- **STATED PROBLEM**
Turn the data below into a Markdown table with two columns, Row and Line, giving each line its own numbered row. Skip blank lines, and leave the pictures out.

══ RECORD EXCERPTS

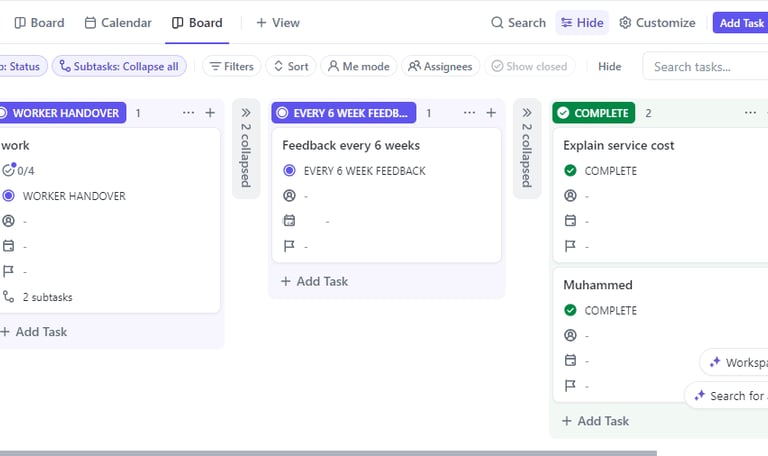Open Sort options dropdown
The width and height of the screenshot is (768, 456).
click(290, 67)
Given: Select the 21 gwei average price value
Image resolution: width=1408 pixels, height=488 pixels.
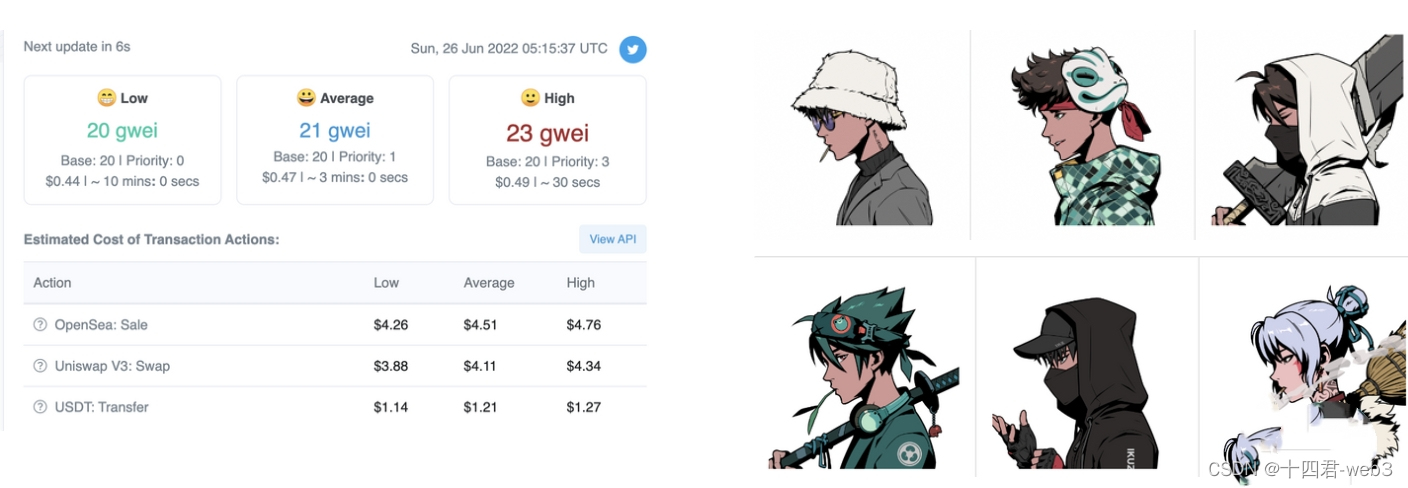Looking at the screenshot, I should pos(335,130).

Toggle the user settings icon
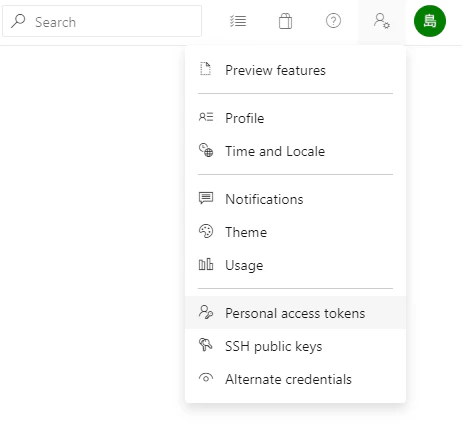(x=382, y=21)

════

- **RESPONSE**
| Row | Line |
|---|---|
| 1 | Open Sort options dropdown |
| 2 | The width and height of the screenshot is (768, 456). |
| 3 | click(290, 67) |
| 4 | Given: Select the 21 gwei average price value |
| 5 | Image resolution: width=1408 pixels, height=488 pixels. |
| 6 | Looking at the screenshot, I should pos(335,130). |
| 7 | Toggle the user settings icon |
| 8 | (x=382, y=21) |